# Tareas:
1. Enumera las medidas que, según el extracto sobre la polarización, componen la solución que propone Sunstein para combatir ese fenómeno.
2. Según el extracto sobre la polarización, ¿qué es lo que produce y acelera ese fenómeno?

# Extracto de la página:
========================================================================

De hecho, es probable que la polarización se produzca en mayor medida
allí donde los mecanismos internos de transmisión de creencias se alejen de
los patrones de una deliberación racional genuina. Lo que produce y acelera
el fenómeno de la polarización es, de hecho, un déficit en la calidad
deliberativa de la comunicación, así que es esperable que se produzca en
mayor grado en aquellos grupos en los que la comunicación que se potencia
no es racional o argumentativa. Por otra parte, la ausencia de
heterogeneidad y de apertura al exterior del grupo aumenta también de modo
significativo la polarización del mismo, porque previene la emergencia de
argumentos nuevos y realmente diversos, así que reducen la disponibilidad
de nuevas razones que puedan ser confrontadas con las ya manejadas. Y es
por esta razón que la solución que propone Sunstein para combatir el
fenómeno de la polarización consiste precisamente en potenciar la
deliberación genuina, abierta y ambiciosa, en oposición a una deliberación
de enclave, fomentando la heterogeneidad del grupo y el intercambio
exterior de ideas, así como aumentando la calidad deliberativa de los
procesos internos de comunicación.[60] En definitiva, una de las formas más
efectivas de neutralizar los sistemas de reproducción de creencias de los
grupos fundamentalistas consiste en potenciar la democracia deliberativa,
lo que puede verse como una razón más a favor de este modelo determinado de
democracia.

========================================================================

# Datos sin procesar:
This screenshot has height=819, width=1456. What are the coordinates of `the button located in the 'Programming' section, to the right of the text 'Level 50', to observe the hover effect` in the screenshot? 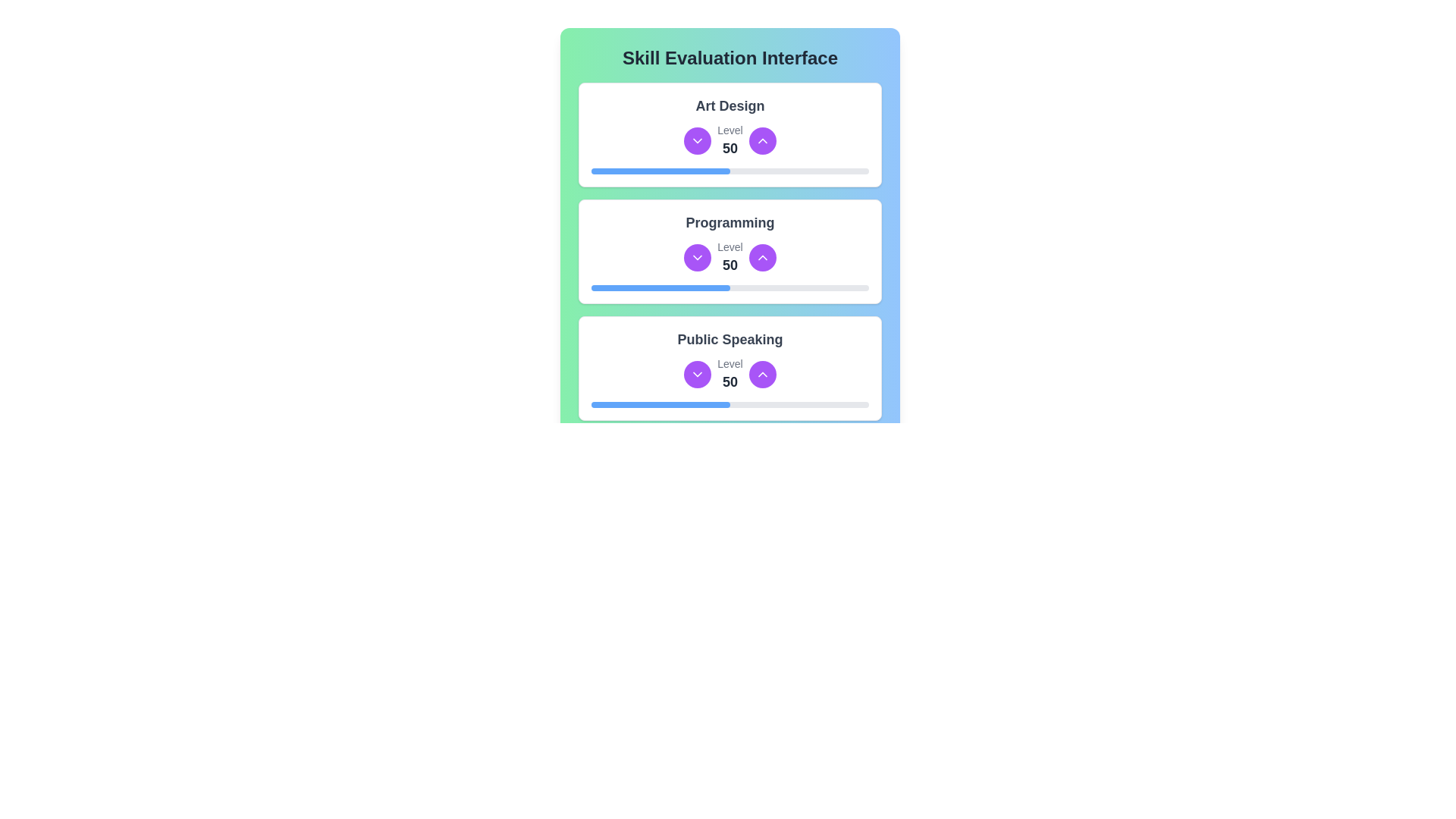 It's located at (762, 256).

========================================================================

# Respuestas completas:
1.
- Potenciar la deliberación genuina, abierta y ambiciosa, en oposición a una deliberación de enclave.
- Fomentar la heterogeneidad del grupo.
- Fomentar el intercambio exterior de ideas.
- Aumentar la calidad deliberativa de los procesos internos de comunicación.

2. Lo produce y acelera un déficit en la calidad deliberativa de la comunicación.